Status: Updates Every Three Days

My Medical Romance

Eight

I didn’t go to school for almost a week after that. We were messing around, playing at the park before most kids were even awake and something triggered my asthma. It may have been a smoker just beyond the fence, or some sort of pollen, eager to start the allergy season before Mikey or I had a chance to prepare for it. Whatever it was, it sent my lung function down to almost 40%.

This meant I was nebulizing four times a day and too fatigued by its side effects to get to school. This also meant I didn’t go to the allergist that Tuesday, but Mikey called that night and asked me how I was doing. He’d taken charge and gotten Bob to agree to join the group.

I finally got back to school that Friday. The day the plan was to be executed. My mom didn’t want to let me go, but I gave the excuse of having to get the work I had to make up so I could get it done over the break and she finally gave in.

“Mikey!” I was still a little breathless, but my rescue inhaler was safely tucked into the pocket of my skirt. “Are you ready?”

“Yeah. Try and hold out until after lunch. Frank found a girl’s combination from watching her turn the lock so he’s going to hide in there, and I think Ray’s organizing a croquet game on the football field.”

“And the mix tape?”

“Just make sure you spend study hall in the library. I don’t think the two of us could get into the principal’s office without getting caught.”

Things started off decently. I was luckily across the hall at my own locker when out of nowhere Frank jumped out of the locker of the same cheerleader who’d pushed me into the pool. She immediately screamed and ran, much to the amusement of everyone in the immediate area. Frank just brushed himself off and walked away, but when it came to the croquet game, Gerard picked a fight with the school mascot and it took him, Ray, Frank, and finally Mikey to finally take him down. I was expressly forbidden from joining in on this, though I was positive that I might be able to kick him in the shin or something.

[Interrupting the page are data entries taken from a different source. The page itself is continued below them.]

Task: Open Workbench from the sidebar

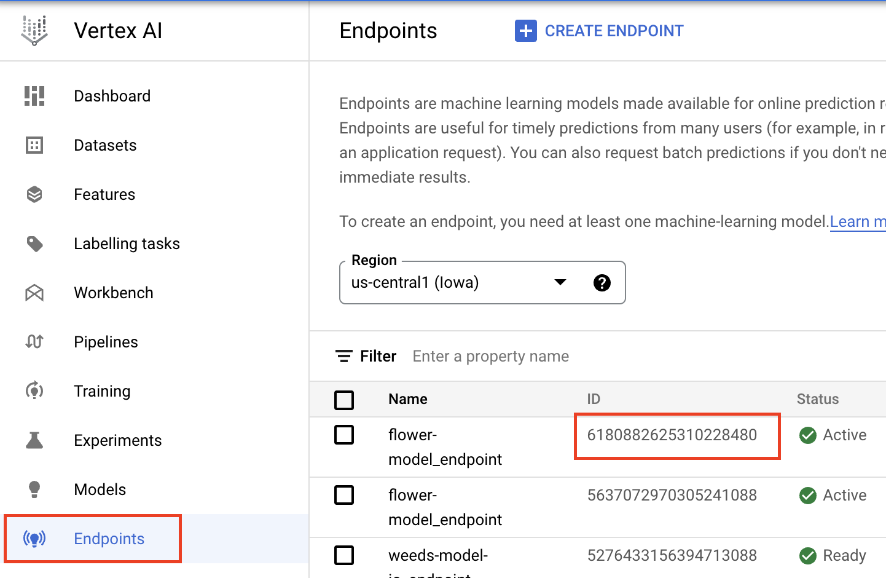Action: (113, 293)
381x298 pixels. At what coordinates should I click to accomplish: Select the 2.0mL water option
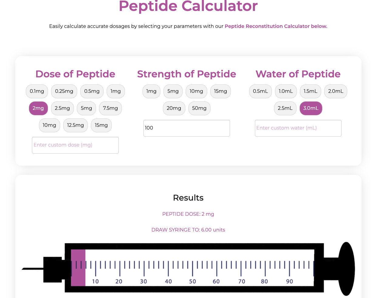(x=335, y=91)
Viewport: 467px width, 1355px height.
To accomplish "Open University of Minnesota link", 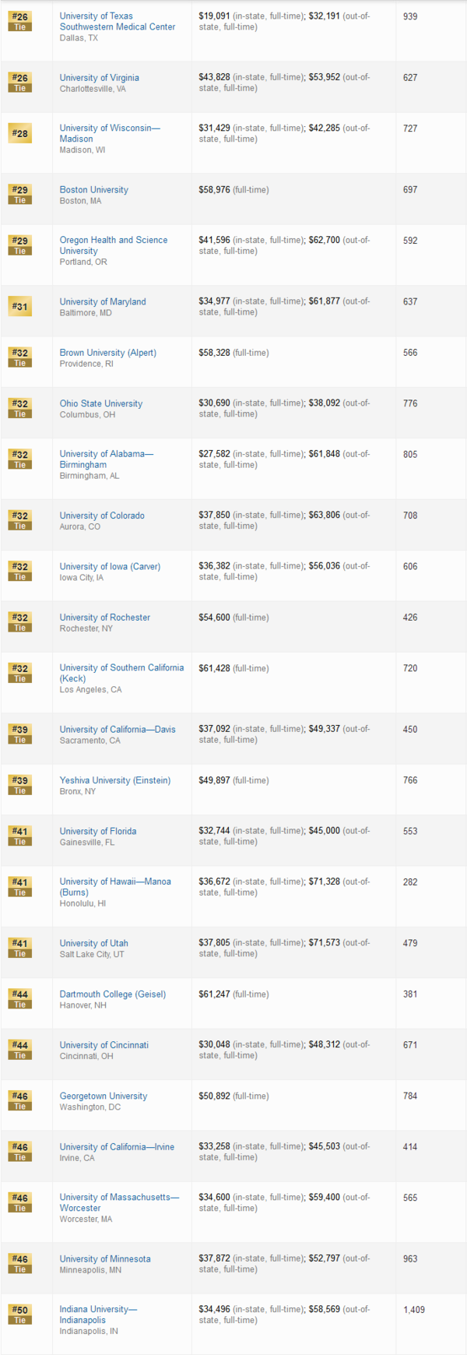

Instead, I strung up black and red streamers all across the girls’ locker room. This was for two reasons. One was that those were the colors nearly all the outcasts wore, and the second was that they were also coincidentally the school colors of our arch nemesis. The Bellville public school. I don’t know why the two teams resented each other so much, but if it got the private school kids angry, it didn’t matter.

“Let’s go,” Ray whispered to me, bringing me back into the research section of the library. “Mikey should be at the office by now.” Unfamiliar music blasted over the loudspeaker, causing an uproar from the librarians and a good majority of the students.

I tried imagining it like Mikey had described. It was definitely Gerard’s voice, which meant Frank and Ray were on guitar, Mikey on bass, and probably a synthetic drum beat because they hadn’t talked to Bob yet when it was made.

I couldn’t help but smile. No one but the five of us knew what was going on. The popular people, the ones with the most power, were at a loss for words. Gerard sat calmly in one of the library’s chairs, smirking at his own plan in action.

“Uh oh,” Ray said suddenly. “Iris, we need to leave. Let us handle this.”

I followed his eyes. A group of lacrosse players had locked onto Gerard. They knew. Their leader signaled the captain of the hockey team.

I watched the four of them, my first friends, armed with nothing but croquet mallets march down the hallway. No one had bothered to tell any of the teachers or the principal who was responsible because a lot of classes had been interrupted and no one was complaining. Upsetting the status quo, though, was something that couldn’t go unpunished.

“I’ll see you Tuesday, Iris!” Mikey called right as they turned the corner, leaving my line of sight.

It seemed to me, in that moment, like they were soldiers departing for a war against bigger, better prepared enemies. I tried not to let that get to me as I walked home.